Required action » Please repeat all of the records, keeping every word unchanged.

___ Task material

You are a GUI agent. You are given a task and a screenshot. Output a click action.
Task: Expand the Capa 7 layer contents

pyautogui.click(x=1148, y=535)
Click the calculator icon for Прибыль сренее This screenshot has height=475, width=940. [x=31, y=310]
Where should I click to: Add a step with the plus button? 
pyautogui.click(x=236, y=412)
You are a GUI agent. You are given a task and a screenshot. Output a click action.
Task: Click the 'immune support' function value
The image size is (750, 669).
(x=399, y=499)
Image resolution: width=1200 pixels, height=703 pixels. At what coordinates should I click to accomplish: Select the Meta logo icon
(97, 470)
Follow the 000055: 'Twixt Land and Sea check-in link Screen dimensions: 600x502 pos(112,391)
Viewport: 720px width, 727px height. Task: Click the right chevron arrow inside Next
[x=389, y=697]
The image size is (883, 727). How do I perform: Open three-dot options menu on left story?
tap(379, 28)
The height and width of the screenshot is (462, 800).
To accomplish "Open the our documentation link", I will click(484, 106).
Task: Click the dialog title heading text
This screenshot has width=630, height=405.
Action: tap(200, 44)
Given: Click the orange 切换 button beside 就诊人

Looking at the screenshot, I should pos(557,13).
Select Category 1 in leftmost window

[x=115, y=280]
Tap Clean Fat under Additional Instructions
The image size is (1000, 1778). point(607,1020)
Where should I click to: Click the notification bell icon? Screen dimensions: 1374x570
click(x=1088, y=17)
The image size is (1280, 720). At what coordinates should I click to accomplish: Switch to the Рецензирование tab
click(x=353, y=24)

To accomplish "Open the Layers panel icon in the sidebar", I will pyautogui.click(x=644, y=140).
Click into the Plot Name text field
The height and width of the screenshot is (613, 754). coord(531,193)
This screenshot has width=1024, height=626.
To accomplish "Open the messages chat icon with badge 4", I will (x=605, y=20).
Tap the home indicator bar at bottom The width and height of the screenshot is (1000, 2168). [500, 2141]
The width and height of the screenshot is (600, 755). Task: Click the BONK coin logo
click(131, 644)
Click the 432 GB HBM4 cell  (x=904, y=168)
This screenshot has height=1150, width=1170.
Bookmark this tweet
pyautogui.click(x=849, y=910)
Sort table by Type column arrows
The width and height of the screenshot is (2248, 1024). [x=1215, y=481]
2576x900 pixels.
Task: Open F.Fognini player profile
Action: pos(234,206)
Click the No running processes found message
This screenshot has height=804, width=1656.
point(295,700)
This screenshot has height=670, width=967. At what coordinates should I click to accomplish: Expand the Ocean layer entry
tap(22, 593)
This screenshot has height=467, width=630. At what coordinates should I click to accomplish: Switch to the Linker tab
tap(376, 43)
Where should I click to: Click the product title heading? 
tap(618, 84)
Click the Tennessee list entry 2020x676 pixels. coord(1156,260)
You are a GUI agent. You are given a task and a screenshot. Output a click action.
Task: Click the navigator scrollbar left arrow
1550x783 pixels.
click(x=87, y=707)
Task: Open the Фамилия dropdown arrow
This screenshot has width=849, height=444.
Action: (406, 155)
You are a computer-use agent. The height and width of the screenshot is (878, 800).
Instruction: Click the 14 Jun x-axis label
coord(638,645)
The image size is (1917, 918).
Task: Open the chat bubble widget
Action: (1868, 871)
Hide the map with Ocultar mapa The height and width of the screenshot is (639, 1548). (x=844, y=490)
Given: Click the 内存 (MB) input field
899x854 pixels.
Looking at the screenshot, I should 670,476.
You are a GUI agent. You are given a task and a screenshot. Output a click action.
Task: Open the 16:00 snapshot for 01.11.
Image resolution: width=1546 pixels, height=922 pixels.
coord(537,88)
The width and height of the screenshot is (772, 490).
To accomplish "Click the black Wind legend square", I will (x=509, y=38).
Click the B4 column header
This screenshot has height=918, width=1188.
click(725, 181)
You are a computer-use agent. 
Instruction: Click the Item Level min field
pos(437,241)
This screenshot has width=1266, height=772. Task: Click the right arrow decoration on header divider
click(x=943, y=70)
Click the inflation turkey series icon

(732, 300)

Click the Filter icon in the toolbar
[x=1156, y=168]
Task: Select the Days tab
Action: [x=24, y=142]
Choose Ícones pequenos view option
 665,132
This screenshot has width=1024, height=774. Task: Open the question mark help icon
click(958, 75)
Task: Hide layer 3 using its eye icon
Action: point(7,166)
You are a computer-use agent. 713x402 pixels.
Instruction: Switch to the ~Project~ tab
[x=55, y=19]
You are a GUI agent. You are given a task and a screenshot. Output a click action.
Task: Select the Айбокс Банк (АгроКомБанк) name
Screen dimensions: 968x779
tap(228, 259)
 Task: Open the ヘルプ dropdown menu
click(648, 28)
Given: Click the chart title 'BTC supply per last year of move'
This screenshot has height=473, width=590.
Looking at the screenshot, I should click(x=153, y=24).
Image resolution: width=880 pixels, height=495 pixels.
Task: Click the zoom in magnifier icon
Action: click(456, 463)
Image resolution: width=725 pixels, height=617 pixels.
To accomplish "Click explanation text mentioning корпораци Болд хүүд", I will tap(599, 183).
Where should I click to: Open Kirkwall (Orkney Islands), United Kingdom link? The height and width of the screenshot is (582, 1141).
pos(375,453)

______

Answer area »
You are a GUI agent. You are given a task and a screenshot. Output a click action.
Task: Expand the Capa 7 layer contents

pyautogui.click(x=1148, y=535)
Click the calculator icon for Прибыль сренее This screenshot has height=475, width=940. [x=31, y=310]
Where should I click to: Add a step with the plus button? 
pyautogui.click(x=236, y=412)
You are a GUI agent. You are given a task and a screenshot. Output a click action.
Task: Click the 'immune support' function value
The image size is (750, 669).
(x=399, y=499)
Image resolution: width=1200 pixels, height=703 pixels. At what coordinates should I click to accomplish: Select the Meta logo icon
(97, 470)
Follow the 000055: 'Twixt Land and Sea check-in link Screen dimensions: 600x502 pos(112,391)
Viewport: 720px width, 727px height. Task: Click the right chevron arrow inside Next
[x=389, y=697]
The image size is (883, 727). How do I perform: Open three-dot options menu on left story?
tap(379, 28)
The height and width of the screenshot is (462, 800).
To accomplish "Open the our documentation link", I will click(484, 106).
Task: Click the dialog title heading text
This screenshot has width=630, height=405.
Action: tap(200, 44)
Given: Click the orange 切换 button beside 就诊人

Looking at the screenshot, I should pos(557,13).
Select Category 1 in leftmost window

[x=115, y=280]
Tap Clean Fat under Additional Instructions
The image size is (1000, 1778). point(607,1020)
Where should I click to: Click the notification bell icon? Screen dimensions: 1374x570
click(x=1088, y=17)
The image size is (1280, 720). At what coordinates should I click to accomplish: Switch to the Рецензирование tab
click(x=353, y=24)

To accomplish "Open the Layers panel icon in the sidebar", I will pyautogui.click(x=644, y=140).
Click into the Plot Name text field
The height and width of the screenshot is (613, 754). coord(531,193)
This screenshot has width=1024, height=626.
To accomplish "Open the messages chat icon with badge 4", I will (x=605, y=20).
Tap the home indicator bar at bottom The width and height of the screenshot is (1000, 2168). [500, 2141]
The width and height of the screenshot is (600, 755). Task: Click the BONK coin logo
click(131, 644)
Click the 432 GB HBM4 cell  (x=904, y=168)
This screenshot has height=1150, width=1170.
Bookmark this tweet
pyautogui.click(x=849, y=910)
Sort table by Type column arrows
The width and height of the screenshot is (2248, 1024). [x=1215, y=481]
2576x900 pixels.
Task: Open F.Fognini player profile
Action: pos(234,206)
Click the No running processes found message
This screenshot has height=804, width=1656.
point(295,700)
This screenshot has height=670, width=967. At what coordinates should I click to accomplish: Expand the Ocean layer entry
tap(22, 593)
This screenshot has height=467, width=630. At what coordinates should I click to accomplish: Switch to the Linker tab
tap(376, 43)
Where should I click to: Click the product title heading? 
tap(618, 84)
Click the Tennessee list entry 2020x676 pixels. coord(1156,260)
You are a GUI agent. You are given a task and a screenshot. Output a click action.
Task: Click the navigator scrollbar left arrow
1550x783 pixels.
click(x=87, y=707)
Task: Open the Фамилия dropdown arrow
This screenshot has width=849, height=444.
Action: (406, 155)
You are a computer-use agent. The height and width of the screenshot is (878, 800).
Instruction: Click the 14 Jun x-axis label
coord(638,645)
The image size is (1917, 918).
Task: Open the chat bubble widget
Action: (1868, 871)
Hide the map with Ocultar mapa The height and width of the screenshot is (639, 1548). (x=844, y=490)
Given: Click the 内存 (MB) input field
899x854 pixels.
Looking at the screenshot, I should 670,476.
You are a GUI agent. You are given a task and a screenshot. Output a click action.
Task: Open the 16:00 snapshot for 01.11.
Image resolution: width=1546 pixels, height=922 pixels.
coord(537,88)
The width and height of the screenshot is (772, 490).
To accomplish "Click the black Wind legend square", I will (x=509, y=38).
Click the B4 column header
This screenshot has height=918, width=1188.
click(725, 181)
You are a computer-use agent. 
Instruction: Click the Item Level min field
pos(437,241)
This screenshot has width=1266, height=772. Task: Click the right arrow decoration on header divider
click(x=943, y=70)
Click the inflation turkey series icon

(732, 300)

Click the Filter icon in the toolbar
[x=1156, y=168]
Task: Select the Days tab
Action: [x=24, y=142]
Choose Ícones pequenos view option
 665,132
This screenshot has width=1024, height=774. Task: Open the question mark help icon
click(958, 75)
Task: Hide layer 3 using its eye icon
Action: point(7,166)
You are a computer-use agent. 713x402 pixels.
Instruction: Switch to the ~Project~ tab
[x=55, y=19]
You are a GUI agent. You are given a task and a screenshot. Output a click action.
Task: Select the Айбокс Банк (АгроКомБанк) name
Screen dimensions: 968x779
tap(228, 259)
 Task: Open the ヘルプ dropdown menu
click(648, 28)
Given: Click the chart title 'BTC supply per last year of move'
This screenshot has height=473, width=590.
Looking at the screenshot, I should click(x=153, y=24).
Image resolution: width=880 pixels, height=495 pixels.
Task: Click the zoom in magnifier icon
Action: click(456, 463)
Image resolution: width=725 pixels, height=617 pixels.
To accomplish "Click explanation text mentioning корпораци Болд хүүд", I will tap(599, 183).
Where should I click to: Open Kirkwall (Orkney Islands), United Kingdom link? The height and width of the screenshot is (582, 1141).
pos(375,453)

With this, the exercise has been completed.